Rewrite only the rows that begin at the line containing "Task: Focus the Namn input field" and stop after the line containing "Screen dimensions: 1389x868". In them, change "input field" to "text box" and leave everything else as it is.

▸ Listed entries
::::::::::

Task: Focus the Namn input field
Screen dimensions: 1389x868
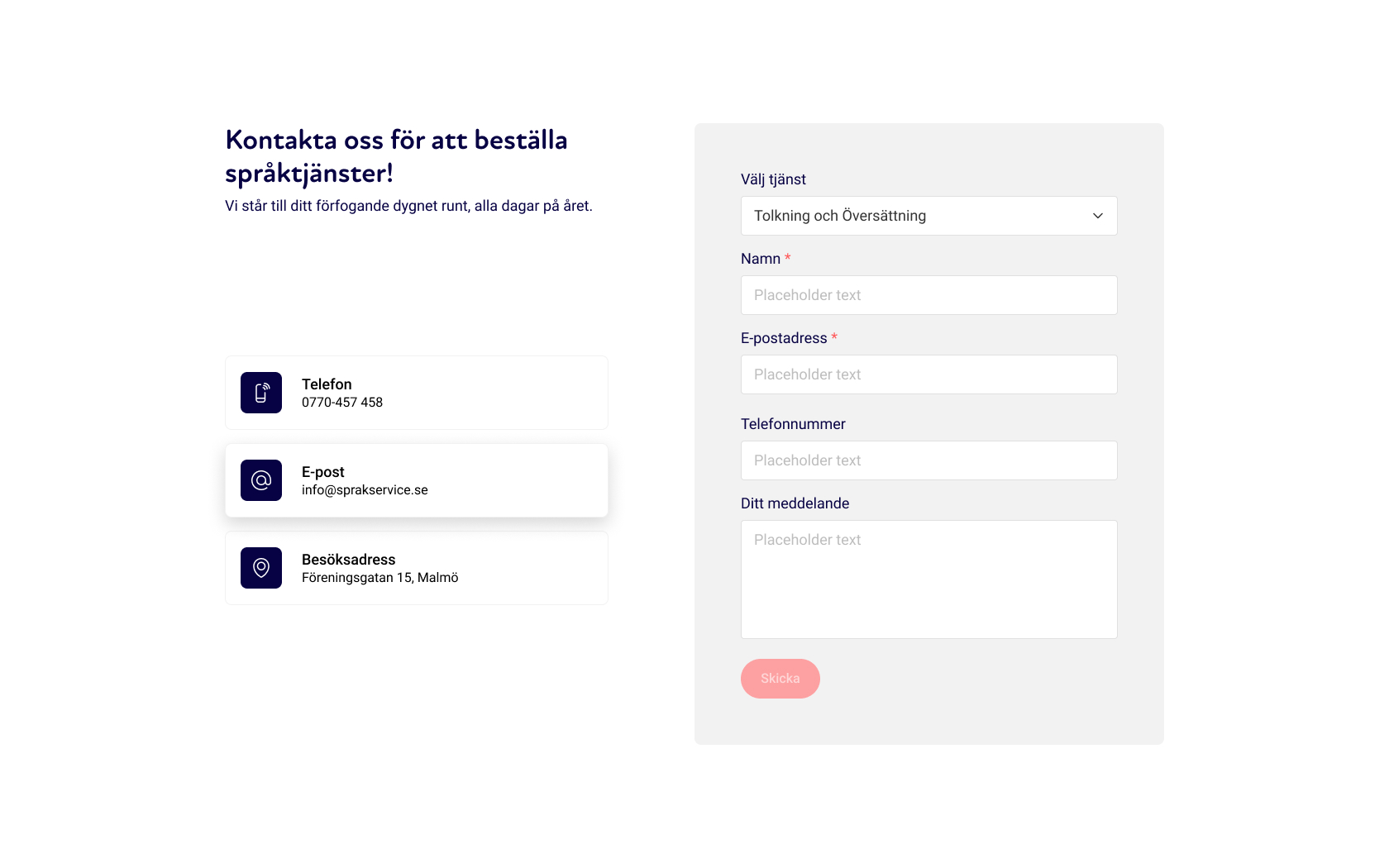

::::::::::

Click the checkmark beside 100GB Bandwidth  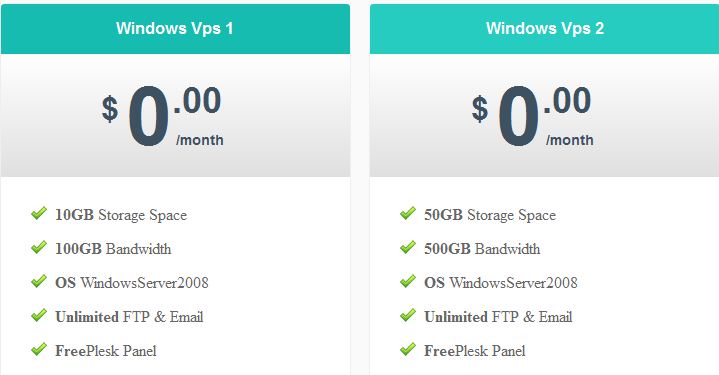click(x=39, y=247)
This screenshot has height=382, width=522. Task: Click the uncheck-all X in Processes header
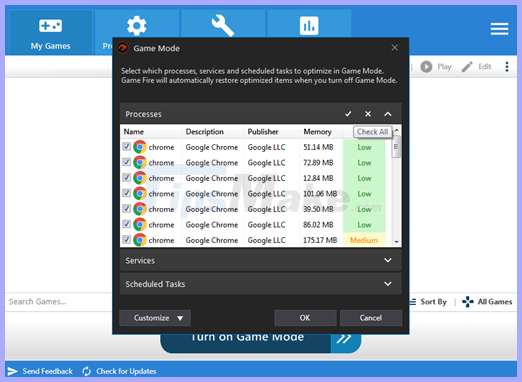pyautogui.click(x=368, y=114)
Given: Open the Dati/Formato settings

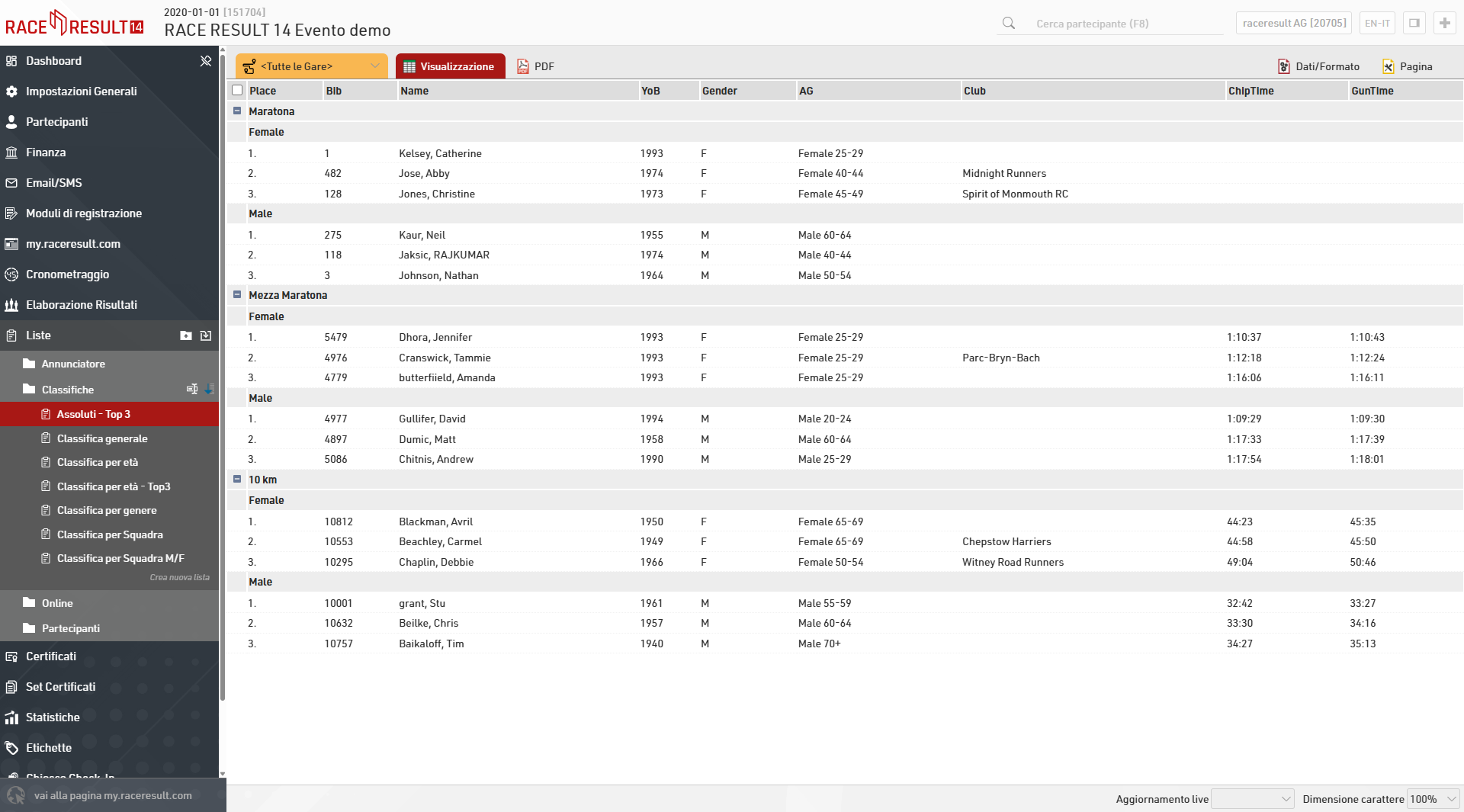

::::::::::

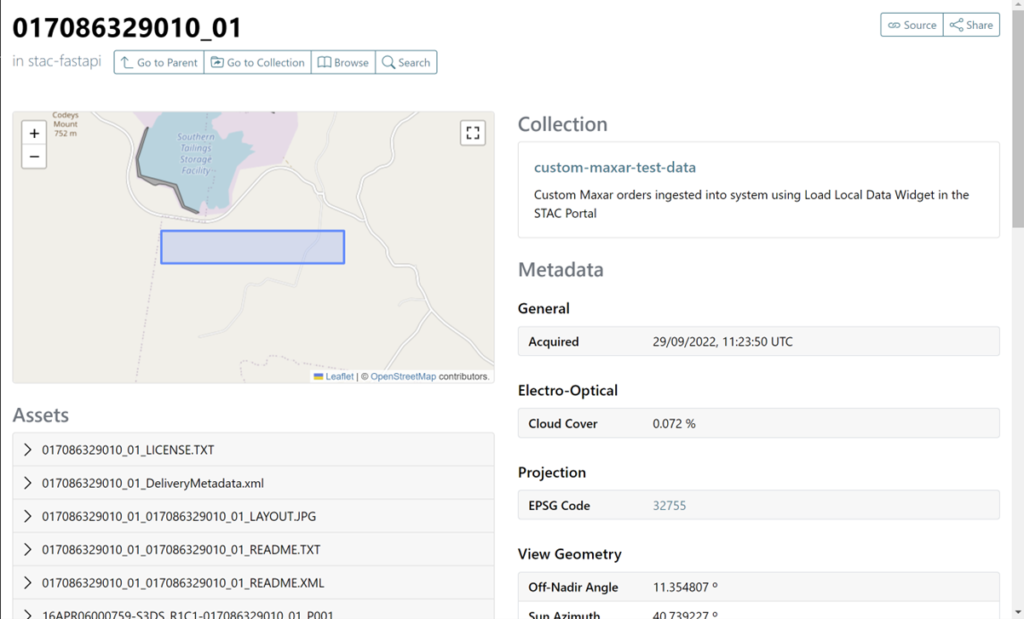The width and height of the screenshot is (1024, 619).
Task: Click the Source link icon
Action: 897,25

::::::::::

▸ Full response
Task: Focus the Namn text box
Screen dimensions: 1389x868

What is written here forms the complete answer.